Unraveling the role of Dach1 in lymphocyte production

Project type

  • Honours
  • Masters by Coursework

Project details

Lymphocytes are immune cells important for the protection of the organism against external pathogens and cancer. They are produced by progenitor cells in the bone marrow called Lymphoid-primed multipotent progenitors (LMPP). These cells do not produce exclusively lymphocytes but they can become myeloid cells as well.

Our lab recently identified a subpopulation of LMPPs marked by the downregulation of a gene called Dach1 which does not produce any myeloid cells and it is very efficient in making lymphocytes (Zalcenstein et al., 2020).

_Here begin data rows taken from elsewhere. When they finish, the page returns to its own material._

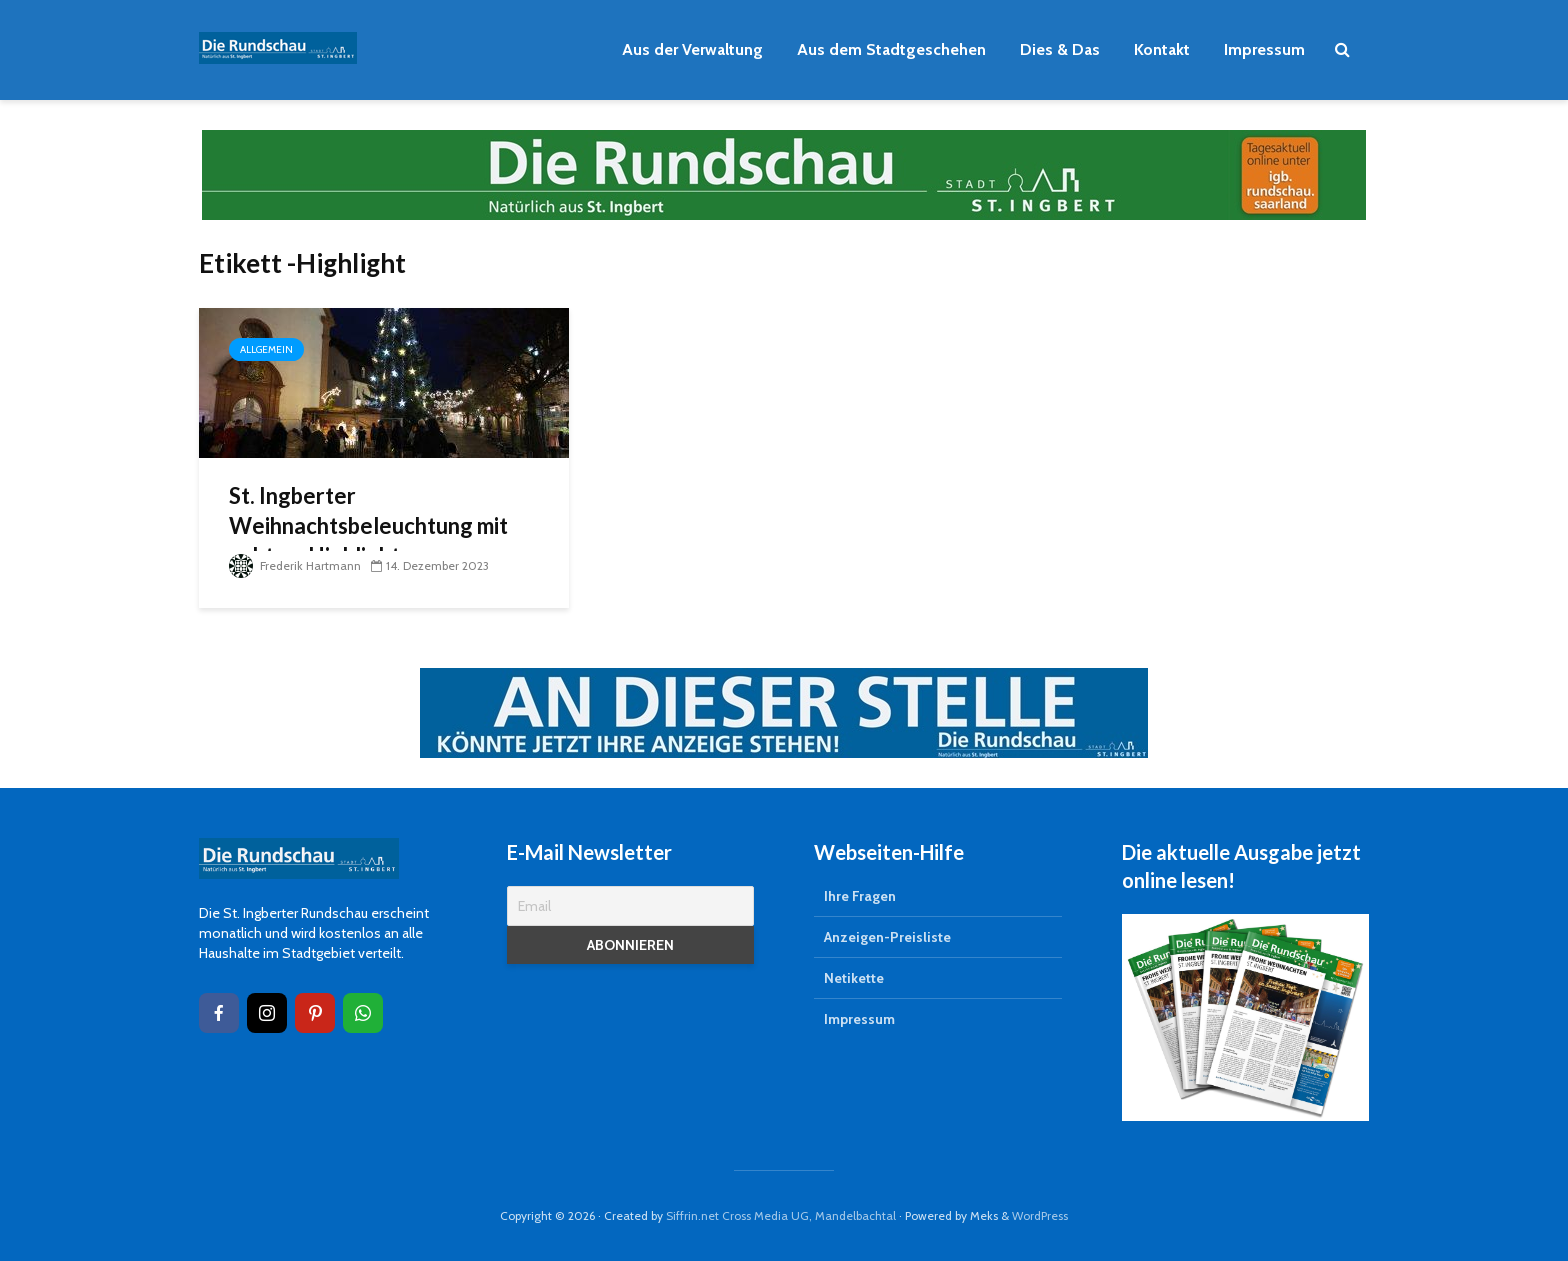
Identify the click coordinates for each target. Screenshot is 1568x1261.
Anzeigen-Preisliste (887, 937)
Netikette (854, 978)
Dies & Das (1060, 49)
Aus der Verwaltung (692, 49)
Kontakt (1162, 49)
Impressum (1264, 49)
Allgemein (266, 349)
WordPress (1040, 1215)
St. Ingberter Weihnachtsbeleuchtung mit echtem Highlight (368, 525)
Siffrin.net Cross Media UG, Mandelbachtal (781, 1215)
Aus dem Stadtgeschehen (891, 49)
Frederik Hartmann (295, 565)
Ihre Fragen (860, 896)
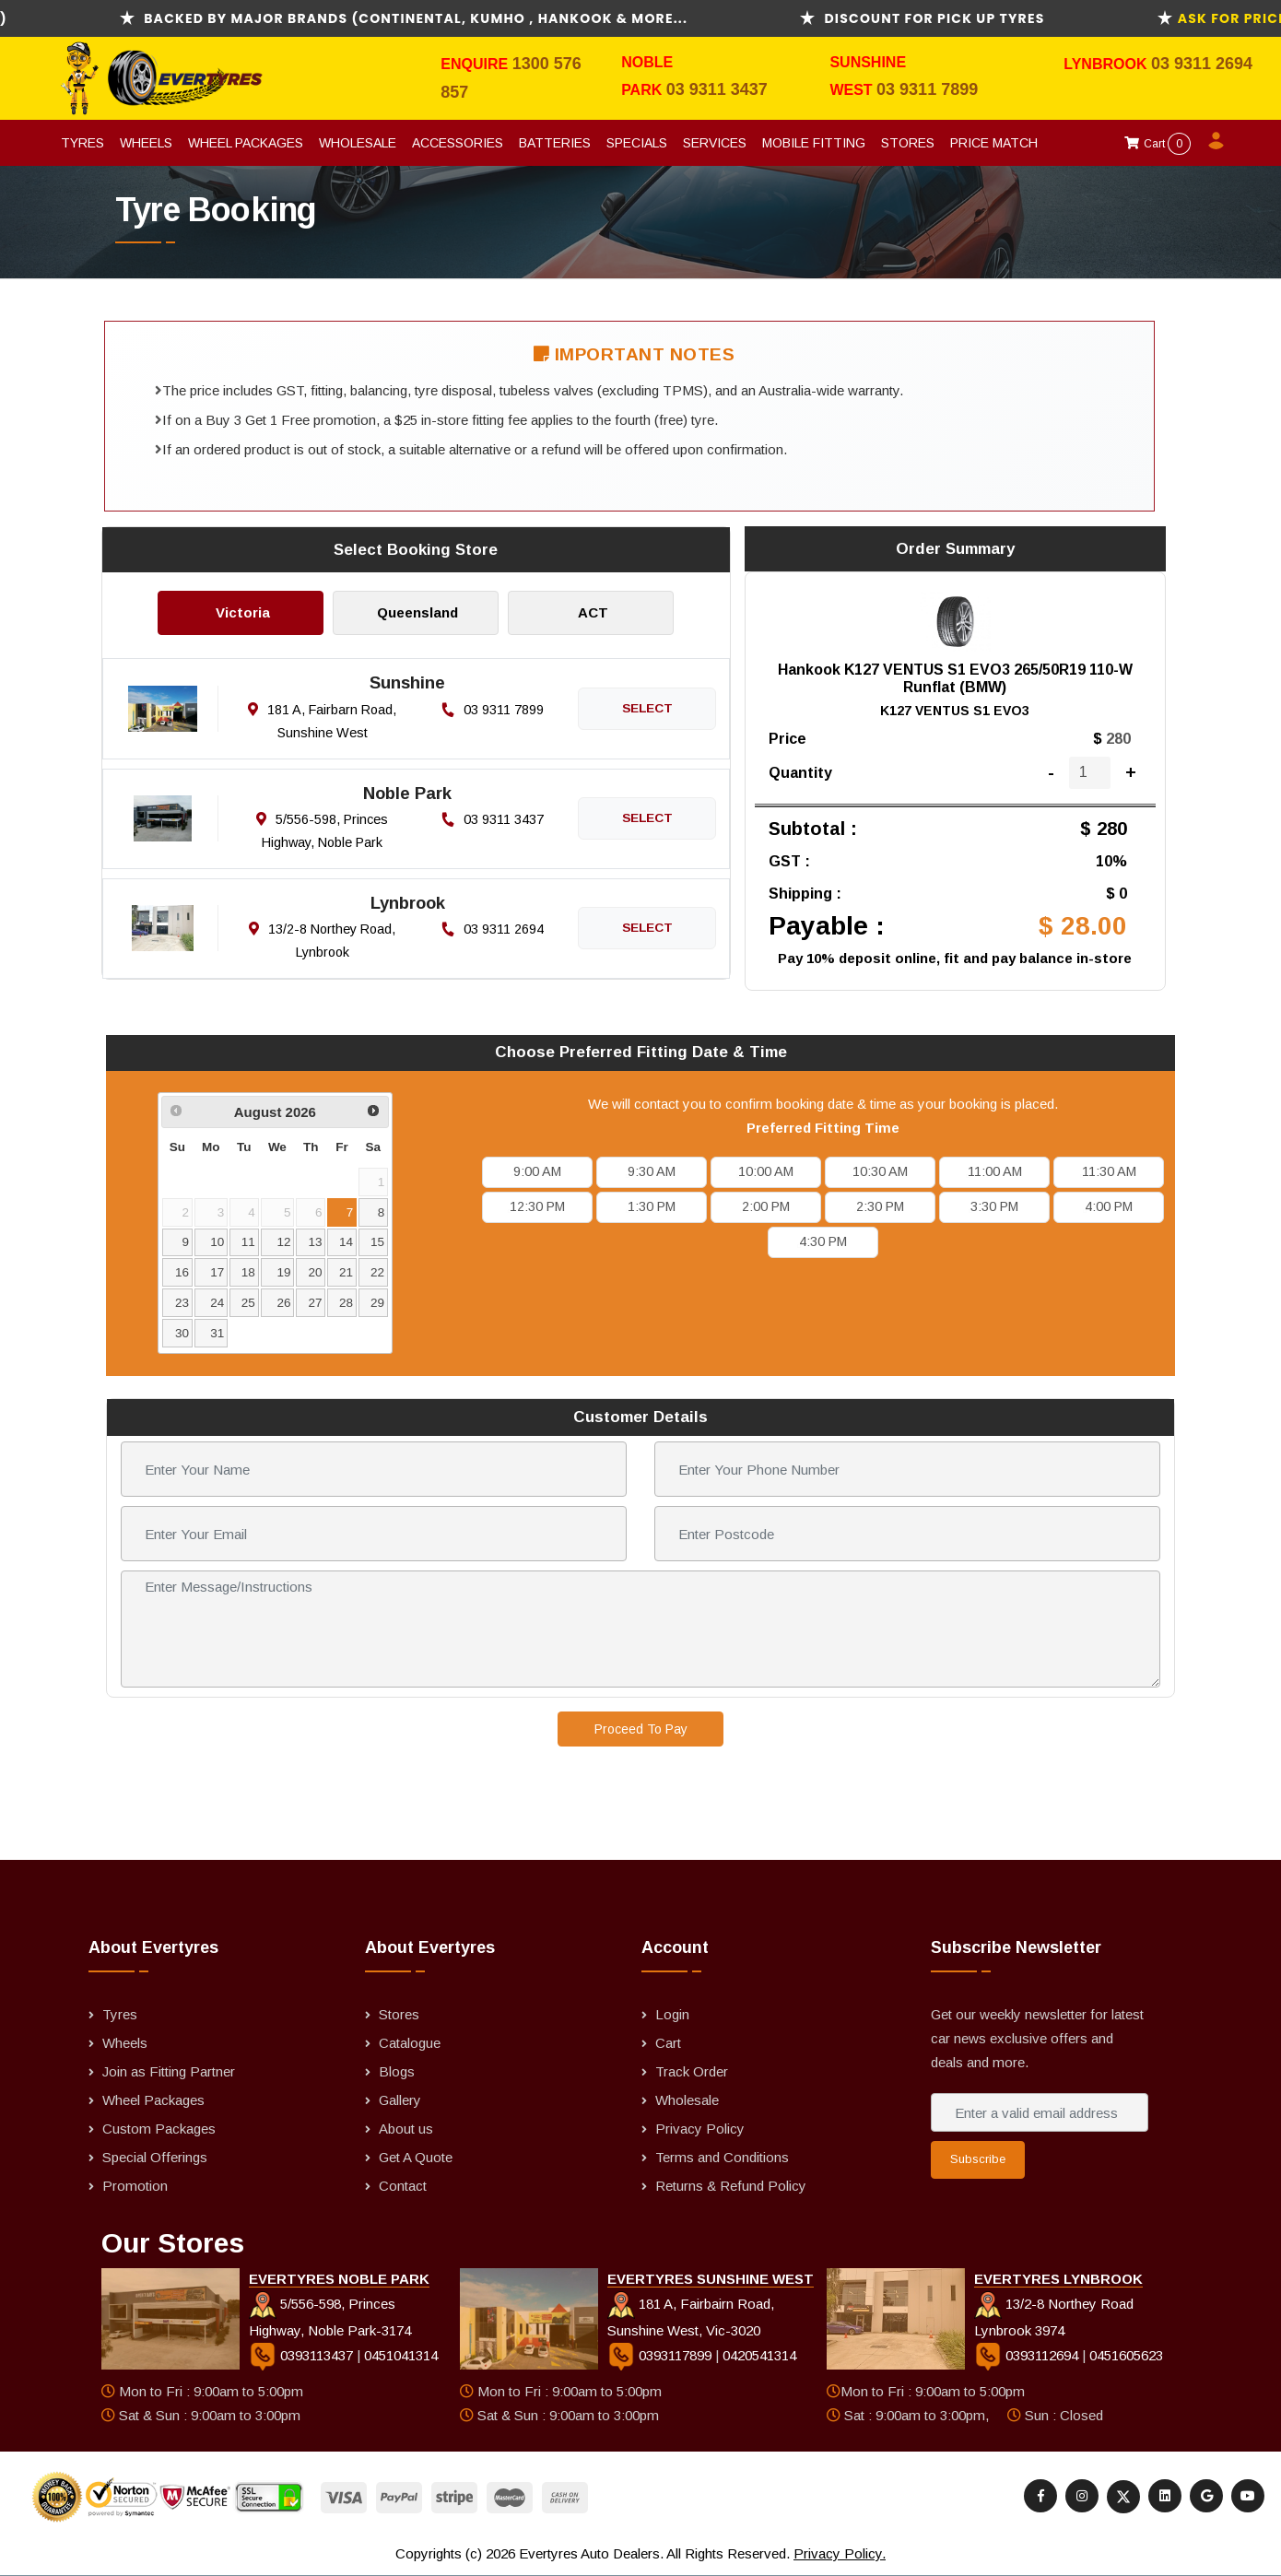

This project will focus at understanding the role of Dach1 in lymphocytes production The student will learn how to isolate progenitor populations using fluorescent label antibodies, how to genetically modify them using lentiviral vectors and how to detect their output following transplantation.

About our research group

The Naik lab studies how the cells of the immune system are formed from blood stem cells. Stem and progenitor cells make ‘decisions’ in order to generate all the different immune cell types we have in our blood. We utilise new technologies that interrogate the individual cells, rather than the population as a whole to find genes that are important in helping blood stem cells deciding what cell type they will produce.

Our ultimate goal is to advance strategies for manipulating blood stem cells that may have future applications for stem cell therapy or immune therapy and provide insights into cancer formation.